Labeling storage bags or bottles is extremely important. This is key to knowing how long your milk has been in the fridge or freezer. 

  • Write the date of when the milk was expressed.
  • Write the amount (measure in bottles before pouring into the bag).
  • Leave enough room at the top of the bag or bottle for milk to expand when frozen.

Storage Times

Refrigerator, freezer, or counter? Milk has different storage times depending on where it is stored. Freshly pumped or expressed milk can be stored: 

  • At room temperature for up to four hours.
  • In the refrigerator for up to four days.
  • In the freezer for up to one year. Using it within 6 months is preferred. 
  • Frozen milk can be moved to the refrigerator to thaw, but it must be used within 24 hours after it is completely thawed. 
  • Once heated, milk must be consumed within 2 hours. 

Related Questions: 

Can You Defrost Breast Milk in the Microwave?

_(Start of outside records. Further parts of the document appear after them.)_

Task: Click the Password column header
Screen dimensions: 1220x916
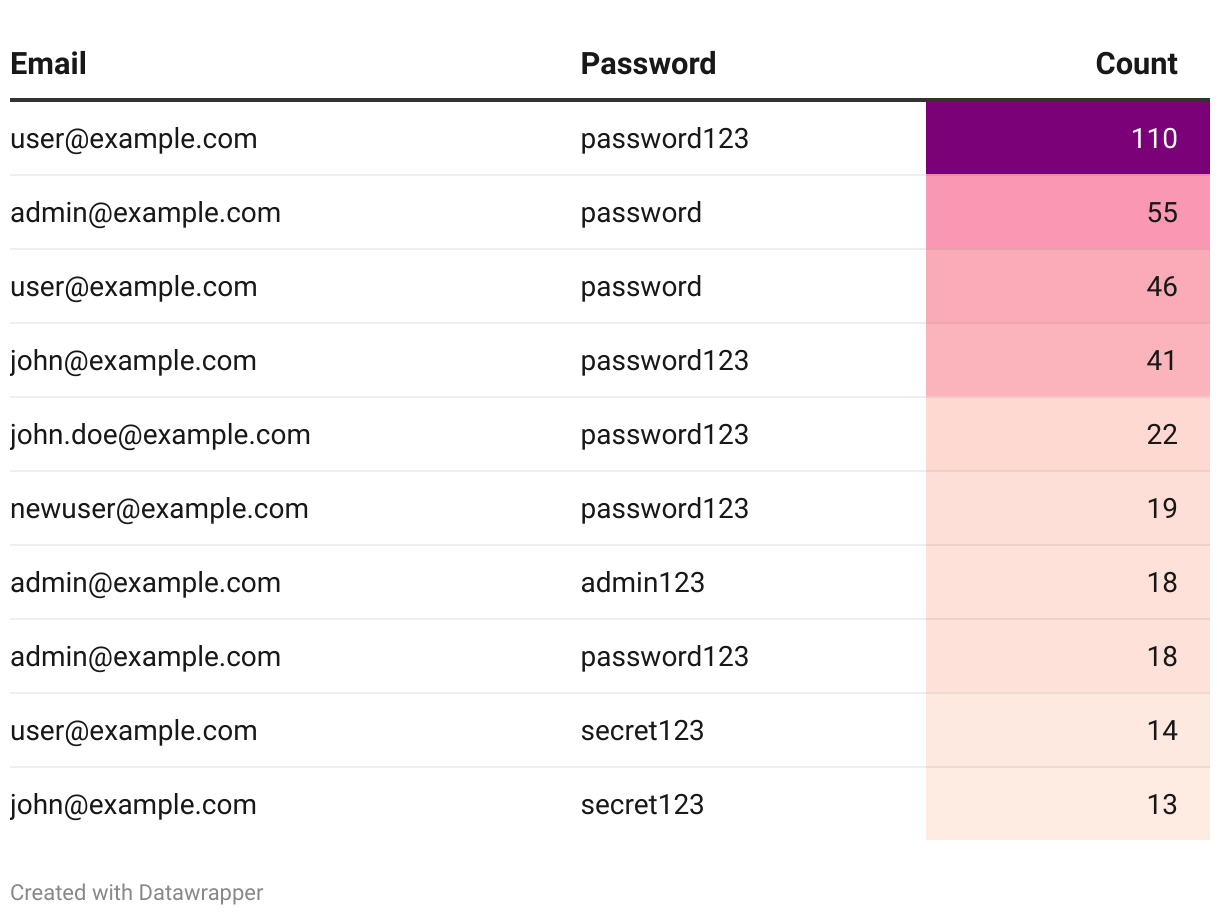Action: pos(648,64)
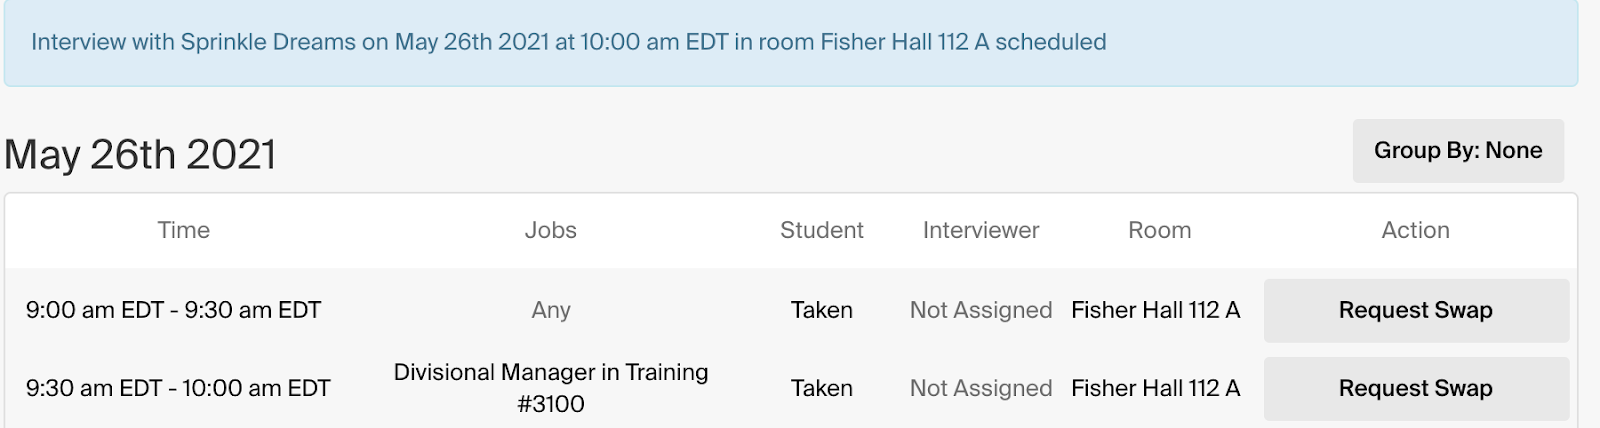
Task: Click Taken status in the second row
Action: point(822,388)
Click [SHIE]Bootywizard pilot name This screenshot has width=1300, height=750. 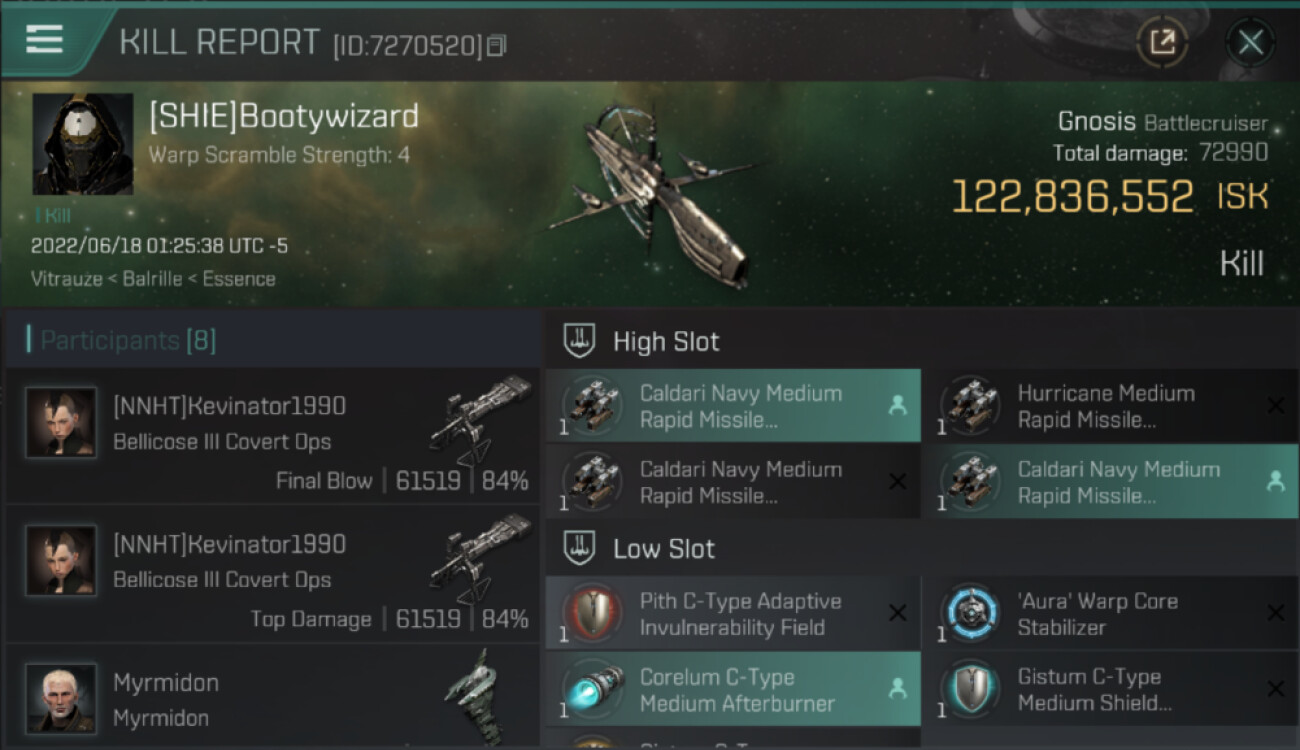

Breast milk should really never be put in the microwave. The best method for defrosting breast milk is to use warm water or place the frozen milk in the refrigerator for a few hours. 

Does Microwaving Breast Milk Destroy Nutrients?

Any form of extreme heat used to warm breast milk will destroy nutrients. That includes using the microwave. 

Final Thoughts

Breastfeeding, whether through nursing or pumping, is no easy feat! It takes a lot of time and commitment.

Keeping up with all of the safety regulations can be a bit of a headache. So, way to go, Mama! You’re amazing. We hope this information gives you a bit of guidance and helps you in your breastfeeding journey.